I've had in mind to put #ifdef
guards around them, only when they're not defined should they be supplied by us, and that we should start using the regular names (stpcpy
instead of xstpcpy
). But that would be a more invasive change at this point. My question is if I could otherwise inform gcc that xstpcpy
is exactly like stpcpy
?
P.S.: a related question: is there a flag, such as -std=c99
, which forces gcc/clang to emit a call to the standard function no matter what? I seem to remember such a thing, but can't find a reference to it now. If -std=c99
indeed disables builtin expansion, I would to know how to enable builtin expansion while keeping -std=c99
.
EDIT: Since everything seems to be a bit blurry, I've been trying some things. First of all, the code:
#include <stdio.h>
#include <string.h>
#include <stdlib.h>
int main() {
const char str[] = "we have stpcpy";
printf("static\n");
{
char p1[256];
char p2[256];
char *end1 = stpcpy(p1, str);
char *end2 = (stpcpy)(p2, str);
printf("static using stpcpy?\np1 = %s (end = %p)\np2 = %s (end = %p)\n",
p1, end1, p2, end2);
}
return 0;
}
The results (I'm on OSX, but godbolt indicates it's similar on linux):
Commandline: gcc-4.9 -O3 -save-temps -march=native stpcpy.c -o stpcpy
gcc 4.9 seems to issue a call to stpcpy_chk
in place of the stpcpy()
line, and regular _stpcpy
(the libc call) in place of the (stpcpy)()
line. I would have expected gcc to lower this into a mempcpy
as the stpcpy
builtin code in the gcc codebase made initially made me believe.
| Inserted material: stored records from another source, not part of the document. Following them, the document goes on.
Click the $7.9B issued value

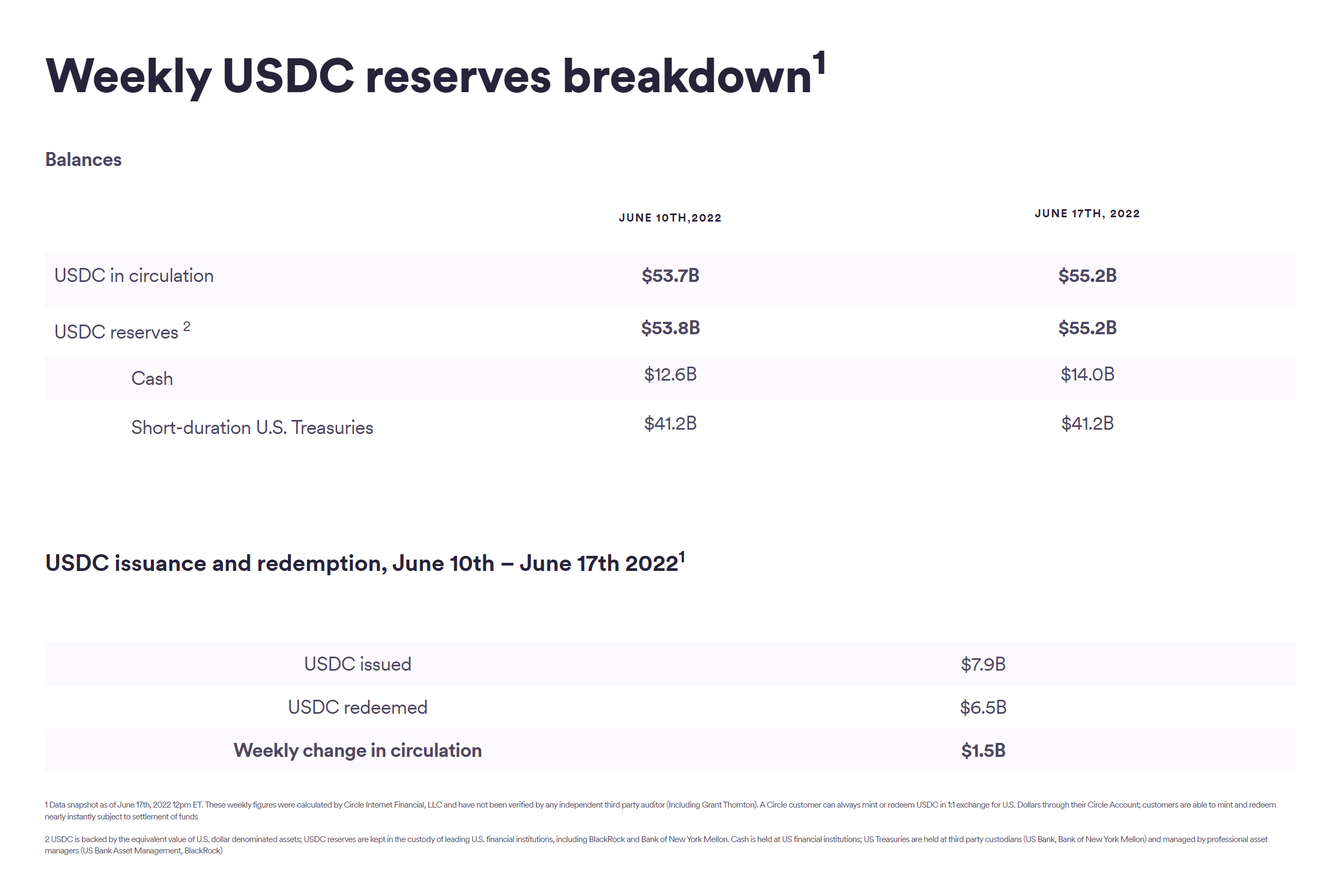[983, 664]
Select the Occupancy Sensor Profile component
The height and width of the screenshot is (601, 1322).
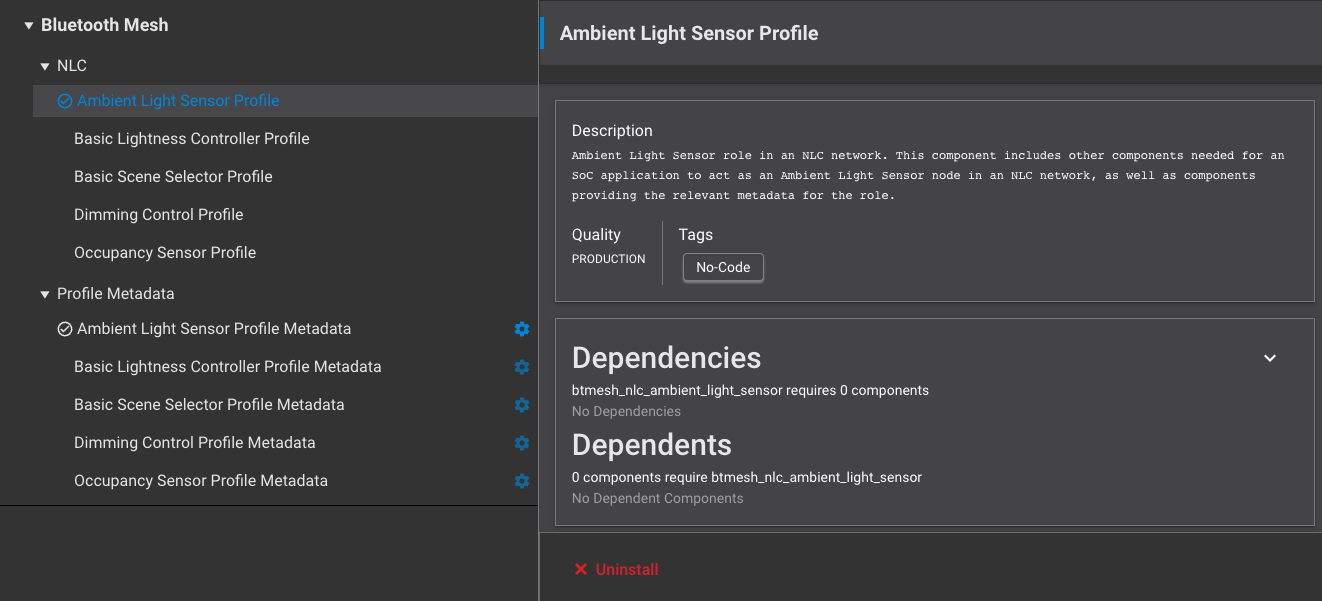(x=164, y=252)
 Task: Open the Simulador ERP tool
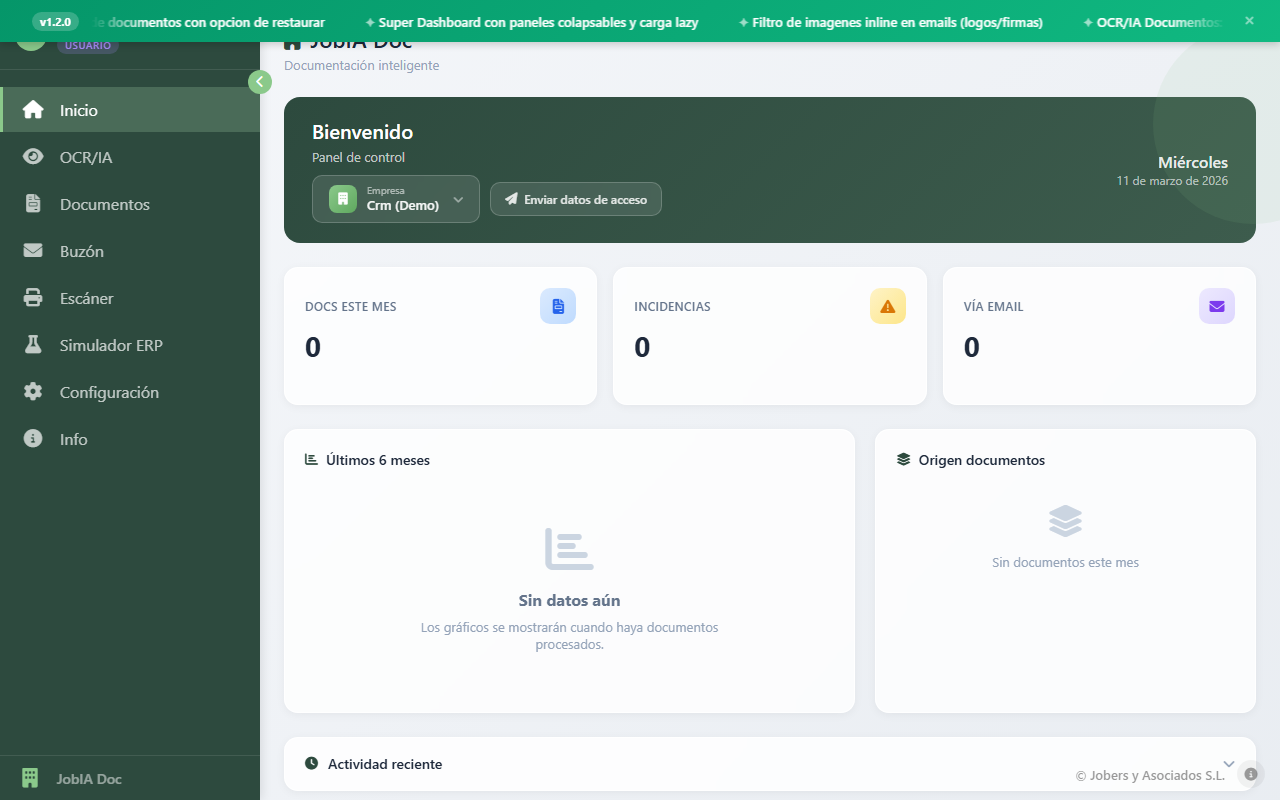click(30, 345)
Commandline: clang -O3 -save-temps -march=native stpcpy.c -o stpcpy
(XCode clang 3.4)
Clang has more or less the behaviour I was expecting from gcc. It completely optimizes out the calls to stpcpy
. Creating asm like this:
leaq -258(%rbp), %rdx
movabsq $34182044572742432, %rax ## imm = 0x79706370747320
movq %rax, -265(%rbp)
movabsq $2334402142592329079, %rcx ## imm = 0x2065766168206577
movq %rcx, -272(%rbp)
Instead of calling _stpcpy
.
I wonder if I can make gcc-4.9 do what I want. Using godbolt with different versions I haven't been able to create similar code with gcc as what clang does.